Book Read Free

A Version of the Truth

Page 24

by B P Walter

‘And when they learn you helped cover up a rape, Julianne? What then?’

  My vision distorts. The whole room tilts suddenly. I can’t bear it. ‘No … I didn’t …’ I gasp. I’m struggling to hold myself upright. My head’s made of lead and I’m convinced I’m about to vomit, but nothing comes up.

  ‘You sat there, holding the hand of a girl your boyfriend had just raped, repeatedly, and you did nothing. You forgave him. You told him you would move on. And then you fucking married him. I had my doubts about it at the time. Personally I was hoping you’d fuck off back to America, but James insisted you’d keep quiet. And you did keep quiet, for twenty-nine years.’

  I look down at my hands and for a moment think I can see another hand holding on to mine. A young woman’s hand. A girl’s hand. Fingernails slightly jagged, as if she bites them, and her palm strangely soft. Marks on her arm. Red marks. The beginnings of a bruise.

  I start to cry. Long and hard, as if I’ll cry for ever.

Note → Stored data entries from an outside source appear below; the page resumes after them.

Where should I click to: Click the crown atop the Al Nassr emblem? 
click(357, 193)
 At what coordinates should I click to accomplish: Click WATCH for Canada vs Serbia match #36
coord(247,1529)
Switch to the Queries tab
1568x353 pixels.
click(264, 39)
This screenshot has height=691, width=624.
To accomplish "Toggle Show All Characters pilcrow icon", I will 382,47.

  ‘I’m glad it’s finally hit home,’ Ernest says. He might have started to say something more, but his voice floats away. I’m losing my grip on reality. I can’t hold on. I let go. Everything is slow, soft darkness.

  Chapter 22

  Julianne

  Oxford, 1991

  I somehow knew the event was going to involve some of us taking off our clothes. I also knew she fancied him. I’d noticed a few times the way she looked at him – as if he were some strange, exotic creature she longed to stroke, but kept her distance from because the park ranger had told her he might bite. Foolish though it was, I never really believed he would cheat on me. Never believed he’d be tempted by someone as plain and ordinary as her. I wasn’t exactly vain about my appearance, but I was aware of the effect I had on men. Aware they were drawn to me. Aware, when I came to England, how my American accent apparently only added to my natural attractiveness. Holly, meanwhile, seemed like a nobody. On the few occasions I’d tried to talk with her – at Rupert’s party, or even as I’d arrived in Ally’s room before we started playing that ridiculous spin the bottle game – she’d come across as dull. There’s no other way to really say it. She was boring.

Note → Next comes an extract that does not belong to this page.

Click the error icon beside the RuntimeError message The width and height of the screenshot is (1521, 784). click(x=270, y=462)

  Having watched the effects of alcohol slowly break apart my parents’ relationship, I’d often steered clear of drinking excessively. However, that night, I was keen to get drunk. Not to the point of sickness – though that did come, eventually – but just to anaesthetise my feelings after a horrible, horrible day. It had started with James in the morning when he’d snubbed my attempts to have sex. We’d woken up to the sound of rain, a sound I love to hear in the morning when I don’t have to get up and do anything. He was lying on top of me, giving me a dead arm, so I gently eased him off and started touching him under the covers. He let me carry on for a moment or two before stopping my hand and getting out of bed. I watched his naked form as he walked across the room, put out that he’d left the warm comfort of the bed. He said he was going for a game of squash with Ernest. ‘Cancel,’ I said, simply, and let the duvet drop down to reveal my bare chest, hoping it would tempt him back. But no. He pulled on his gym clothes and said he’d be back in a couple of hours.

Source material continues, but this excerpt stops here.